### WORK REQUIRED:
Copy out every entry precisely.

### DATA EXTRACTS:
════════
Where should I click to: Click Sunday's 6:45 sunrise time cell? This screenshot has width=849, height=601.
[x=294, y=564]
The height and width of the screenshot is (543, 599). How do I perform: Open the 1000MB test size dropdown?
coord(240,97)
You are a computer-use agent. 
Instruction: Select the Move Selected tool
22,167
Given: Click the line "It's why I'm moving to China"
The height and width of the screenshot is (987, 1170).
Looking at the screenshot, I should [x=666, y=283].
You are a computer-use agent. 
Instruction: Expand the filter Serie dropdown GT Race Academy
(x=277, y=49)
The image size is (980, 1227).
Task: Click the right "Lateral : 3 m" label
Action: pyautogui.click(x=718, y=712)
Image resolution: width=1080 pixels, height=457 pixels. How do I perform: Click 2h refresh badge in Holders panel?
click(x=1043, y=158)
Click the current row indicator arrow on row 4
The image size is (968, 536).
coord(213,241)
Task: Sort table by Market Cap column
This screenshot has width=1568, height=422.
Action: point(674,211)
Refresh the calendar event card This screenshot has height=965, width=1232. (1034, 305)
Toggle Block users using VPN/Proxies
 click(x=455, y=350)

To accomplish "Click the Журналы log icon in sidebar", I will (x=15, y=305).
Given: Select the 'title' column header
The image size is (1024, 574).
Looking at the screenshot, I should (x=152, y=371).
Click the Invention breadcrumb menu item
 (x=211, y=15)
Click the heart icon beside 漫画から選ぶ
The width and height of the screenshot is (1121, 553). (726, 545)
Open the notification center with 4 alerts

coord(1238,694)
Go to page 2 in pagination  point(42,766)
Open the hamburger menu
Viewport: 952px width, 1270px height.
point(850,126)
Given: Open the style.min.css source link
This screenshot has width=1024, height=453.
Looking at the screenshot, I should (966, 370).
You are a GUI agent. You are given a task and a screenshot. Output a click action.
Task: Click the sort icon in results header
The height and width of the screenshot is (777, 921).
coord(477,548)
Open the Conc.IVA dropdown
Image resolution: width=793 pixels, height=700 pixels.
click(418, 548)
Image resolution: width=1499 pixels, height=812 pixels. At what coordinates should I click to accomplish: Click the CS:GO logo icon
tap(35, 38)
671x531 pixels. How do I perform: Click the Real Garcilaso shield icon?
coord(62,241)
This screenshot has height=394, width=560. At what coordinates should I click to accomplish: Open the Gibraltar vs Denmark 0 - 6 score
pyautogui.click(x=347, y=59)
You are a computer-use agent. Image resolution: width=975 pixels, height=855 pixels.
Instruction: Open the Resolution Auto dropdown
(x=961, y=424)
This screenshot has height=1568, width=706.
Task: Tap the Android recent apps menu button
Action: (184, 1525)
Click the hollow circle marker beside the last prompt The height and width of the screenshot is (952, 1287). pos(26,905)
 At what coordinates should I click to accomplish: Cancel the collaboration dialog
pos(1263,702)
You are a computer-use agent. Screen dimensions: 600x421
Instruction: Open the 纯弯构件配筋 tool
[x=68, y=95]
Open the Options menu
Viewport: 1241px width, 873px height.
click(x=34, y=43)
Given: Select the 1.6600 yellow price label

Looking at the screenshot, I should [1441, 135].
════════
### EXERCISE OUTPUT:
Where should I click to: Click Sunday's 6:45 sunrise time cell? This screenshot has width=849, height=601.
[x=294, y=564]
The height and width of the screenshot is (543, 599). How do I perform: Open the 1000MB test size dropdown?
coord(240,97)
You are a computer-use agent. 
Instruction: Select the Move Selected tool
22,167
Given: Click the line "It's why I'm moving to China"
The height and width of the screenshot is (987, 1170).
Looking at the screenshot, I should [x=666, y=283].
You are a computer-use agent. 
Instruction: Expand the filter Serie dropdown GT Race Academy
(x=277, y=49)
The image size is (980, 1227).
Task: Click the right "Lateral : 3 m" label
Action: pyautogui.click(x=718, y=712)
Image resolution: width=1080 pixels, height=457 pixels. How do I perform: Click 2h refresh badge in Holders panel?
click(x=1043, y=158)
Click the current row indicator arrow on row 4
The image size is (968, 536).
coord(213,241)
Task: Sort table by Market Cap column
This screenshot has width=1568, height=422.
Action: point(674,211)
Refresh the calendar event card This screenshot has height=965, width=1232. (1034, 305)
Toggle Block users using VPN/Proxies
 click(x=455, y=350)

To accomplish "Click the Журналы log icon in sidebar", I will (x=15, y=305).
Given: Select the 'title' column header
The image size is (1024, 574).
Looking at the screenshot, I should (x=152, y=371).
Click the Invention breadcrumb menu item
 (x=211, y=15)
Click the heart icon beside 漫画から選ぶ
The width and height of the screenshot is (1121, 553). (726, 545)
Open the notification center with 4 alerts

coord(1238,694)
Go to page 2 in pagination  point(42,766)
Open the hamburger menu
Viewport: 952px width, 1270px height.
point(850,126)
Given: Open the style.min.css source link
This screenshot has width=1024, height=453.
Looking at the screenshot, I should (966, 370).
You are a GUI agent. You are given a task and a screenshot. Output a click action.
Task: Click the sort icon in results header
The height and width of the screenshot is (777, 921).
coord(477,548)
Open the Conc.IVA dropdown
Image resolution: width=793 pixels, height=700 pixels.
click(418, 548)
Image resolution: width=1499 pixels, height=812 pixels. At what coordinates should I click to accomplish: Click the CS:GO logo icon
tap(35, 38)
671x531 pixels. How do I perform: Click the Real Garcilaso shield icon?
coord(62,241)
This screenshot has height=394, width=560. At what coordinates should I click to accomplish: Open the Gibraltar vs Denmark 0 - 6 score
pyautogui.click(x=347, y=59)
You are a computer-use agent. Image resolution: width=975 pixels, height=855 pixels.
Instruction: Open the Resolution Auto dropdown
(x=961, y=424)
This screenshot has height=1568, width=706.
Task: Tap the Android recent apps menu button
Action: (184, 1525)
Click the hollow circle marker beside the last prompt The height and width of the screenshot is (952, 1287). pos(26,905)
 At what coordinates should I click to accomplish: Cancel the collaboration dialog
pos(1263,702)
You are a computer-use agent. Screen dimensions: 600x421
Instruction: Open the 纯弯构件配筋 tool
[x=68, y=95]
Open the Options menu
Viewport: 1241px width, 873px height.
click(x=34, y=43)
Given: Select the 1.6600 yellow price label

Looking at the screenshot, I should [1441, 135].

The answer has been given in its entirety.